Developing CAR T Cells for Children and Adolescents with Cancer

Given the breakthroughs in the use of chimeric antigen receptor (CAR) T cell therapy for the treatment of hematological malignancies in adults, there is great interest in the development of these treatments that are safe and effective for cancer in patients who are children and adolescents.

The seventh Paediatric Strategy Forum, held earlier this year and sponsored by ACCELERATE in collaboration with the European Medicines Agency and the U.S. Food and Drug Administration, focused on the development of CAR T cells for children and adolescents with cancer. The goals of the forum were to review the current CAR T landscape and identify future opportunities and current challenges to the development of this treatment for younger patients with cancer. Details of the Forum were published in the European Journal of Cancer.

“The development of CAR T-cells for patients with hematological malignancies, especially B cell precursor acute lymphoblastic leukemia (BCP-ALL), has been spectacular. However, currently, there are scientific, clinical and logistical challenges for use of CAR T-cells in BCP-ALL and other pediatric malignancies, particularly in acute myeloid leukemia (AML), lymphomas, and solid tumors,” wrote the authors of the report.  

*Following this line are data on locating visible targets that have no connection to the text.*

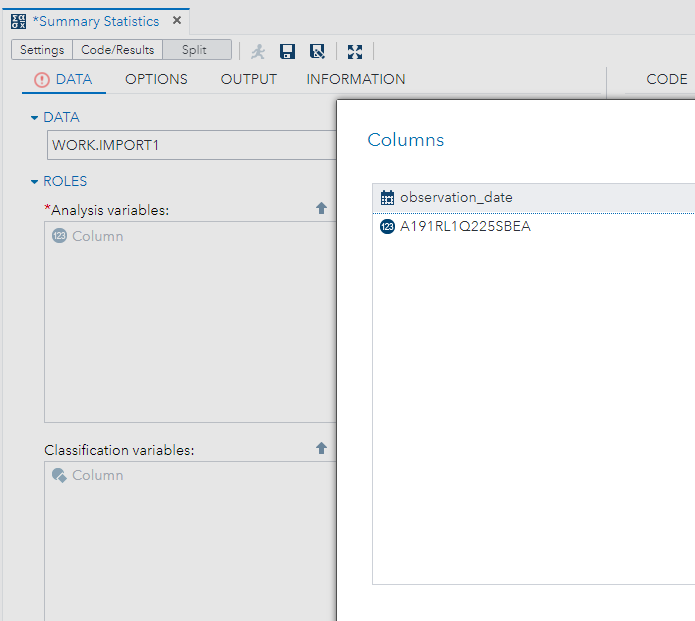This screenshot has width=695, height=621.
Task: Click the up arrow above Analysis variables
Action: (x=321, y=208)
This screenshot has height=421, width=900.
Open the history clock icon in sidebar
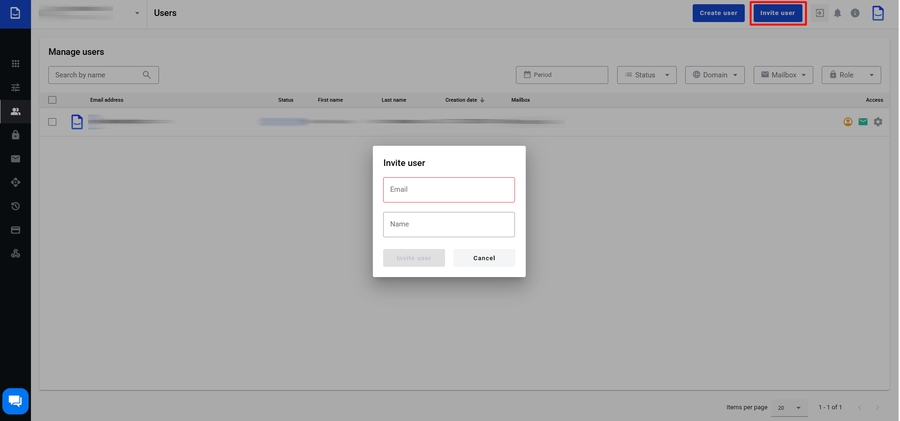pyautogui.click(x=15, y=206)
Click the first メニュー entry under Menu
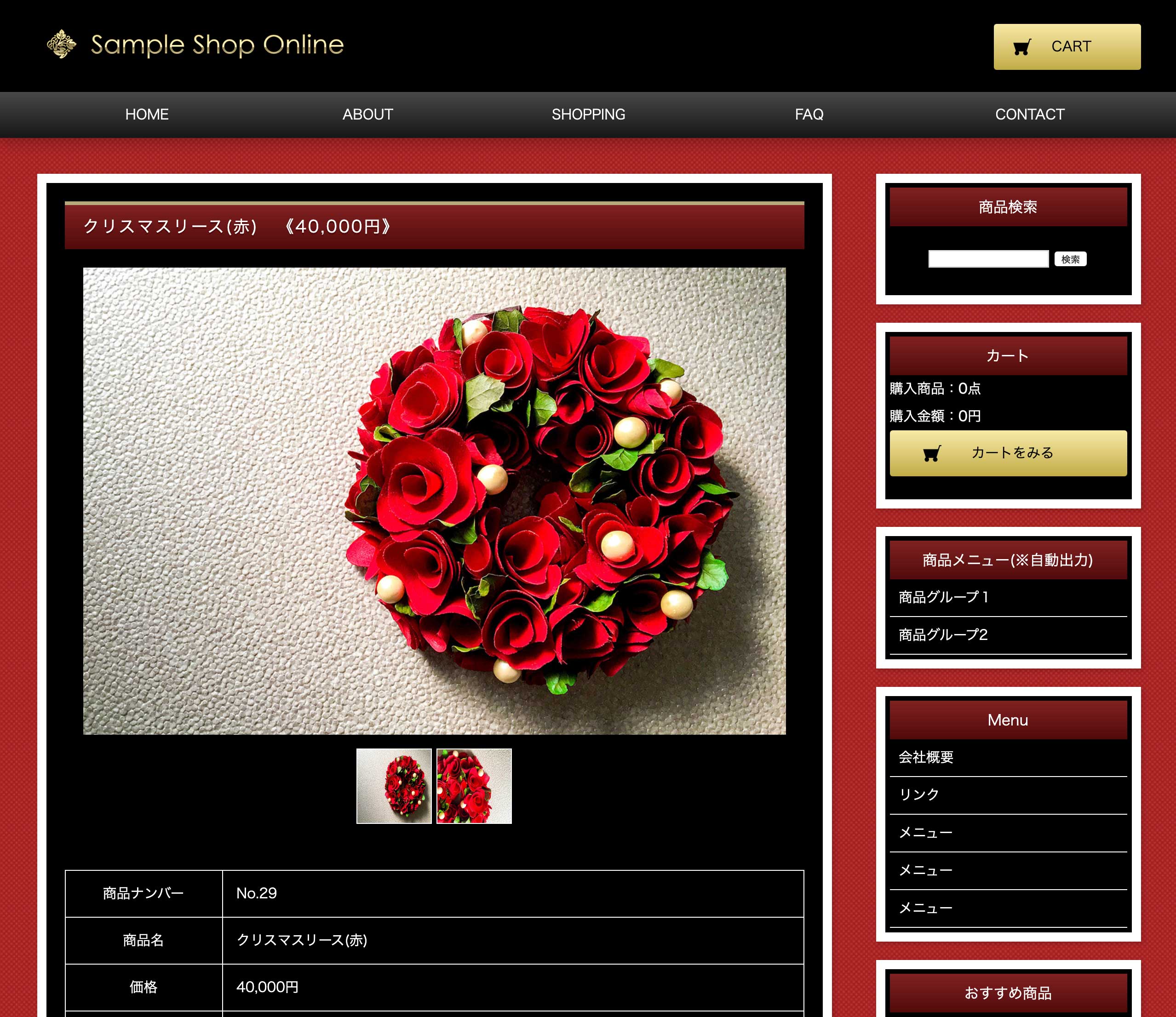Screen dimensions: 1176x1017 click(926, 833)
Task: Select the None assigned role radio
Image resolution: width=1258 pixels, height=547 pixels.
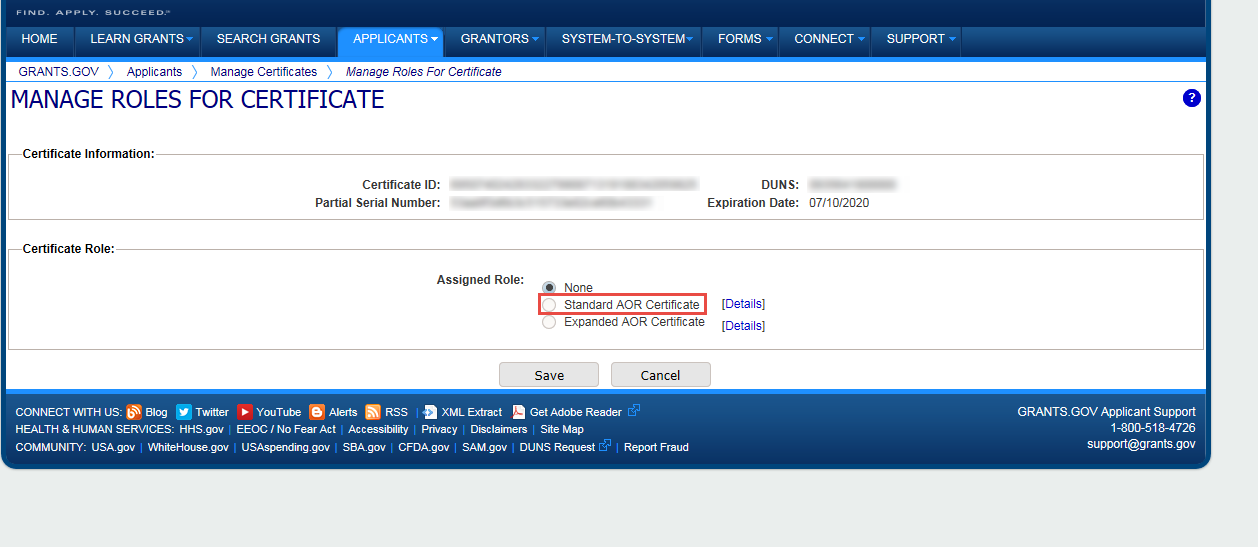Action: tap(549, 288)
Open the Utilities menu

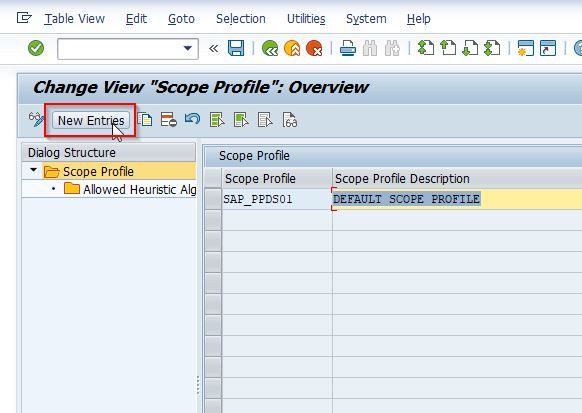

One of the studies discussed was ELIANA, which evaluated tisagenlecleucel, an autologous CD19-targeted CAR T, in children and adolescents or young adults (AYAs) with relapsed/refractory BCP-ALL. In this trial, the complete repone (CR) rate to the CAR T cells was 81%, with a 59% probability of relapse-free survival (RFS) at 12 months. 

“Seventy-nine of 92 patients enrolled had CAR T-cells infused, highlighting critical factors of cell manufacturing difficulties or leukemia progression and clinical instability that precluded infusion,” the report authors noted. “Although the response is of limited durability in about half of the patients, other academic pediatric and adult studies of autologous CD19 CAR T-cell therapy products have confirmed their high initial response rates.”

The forum also focused on the prospect of CAR T cell treatment as first- or second-line therapy in high-risk patients who may relapse on conventional therapies.

“Identifying patients with very early and early relapse in whom CAR T-cell therapy may replace hematopoietic stem cell transplantation and be definitive therapy versus those in whom it provides a more effective bridge to hematopoietic stem cell transplantation is a very high priority,” the authors commented. “Development of approaches to improve persistence, either by improving T cell fitness or using more humanized/fully humanized products and co-targeting of multiple antigens to prevent antigen escape, could potentially further optimize therapy.”